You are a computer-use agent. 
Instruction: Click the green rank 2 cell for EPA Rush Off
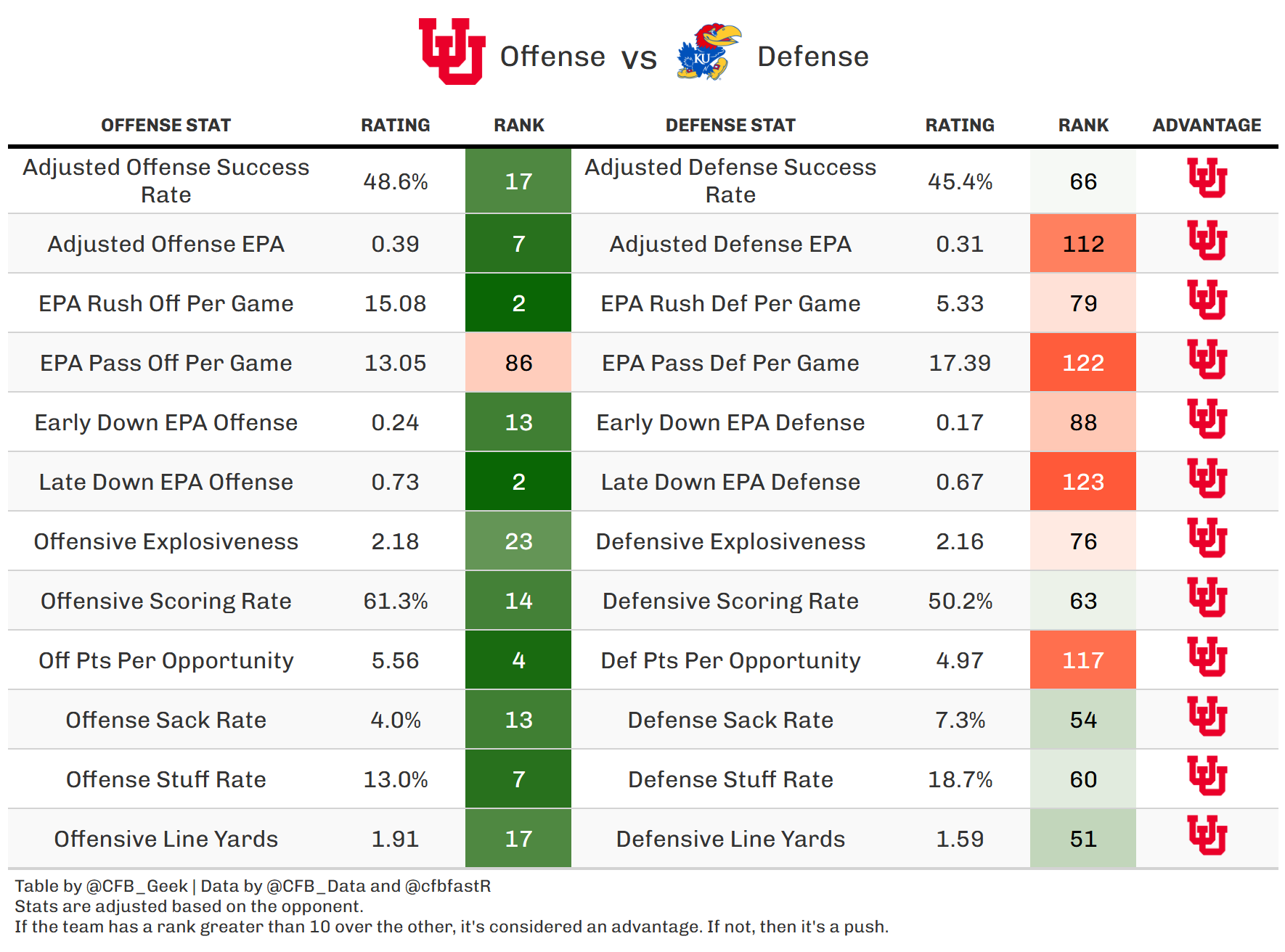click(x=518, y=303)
...
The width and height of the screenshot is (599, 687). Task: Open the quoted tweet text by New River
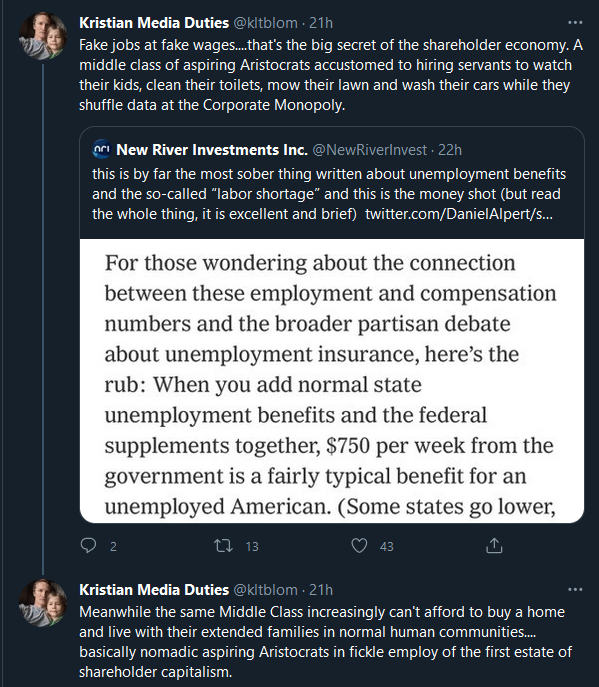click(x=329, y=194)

### Task to complete
Reproduce the listing from the line with "You are a computer-use agent." up to and including the line with "click(x=518, y=303)", and leave the pictures out of your answer.

### Task answer
You are a computer-use agent. 
Instruction: Click the green rank 2 cell for EPA Rush Off
click(x=518, y=303)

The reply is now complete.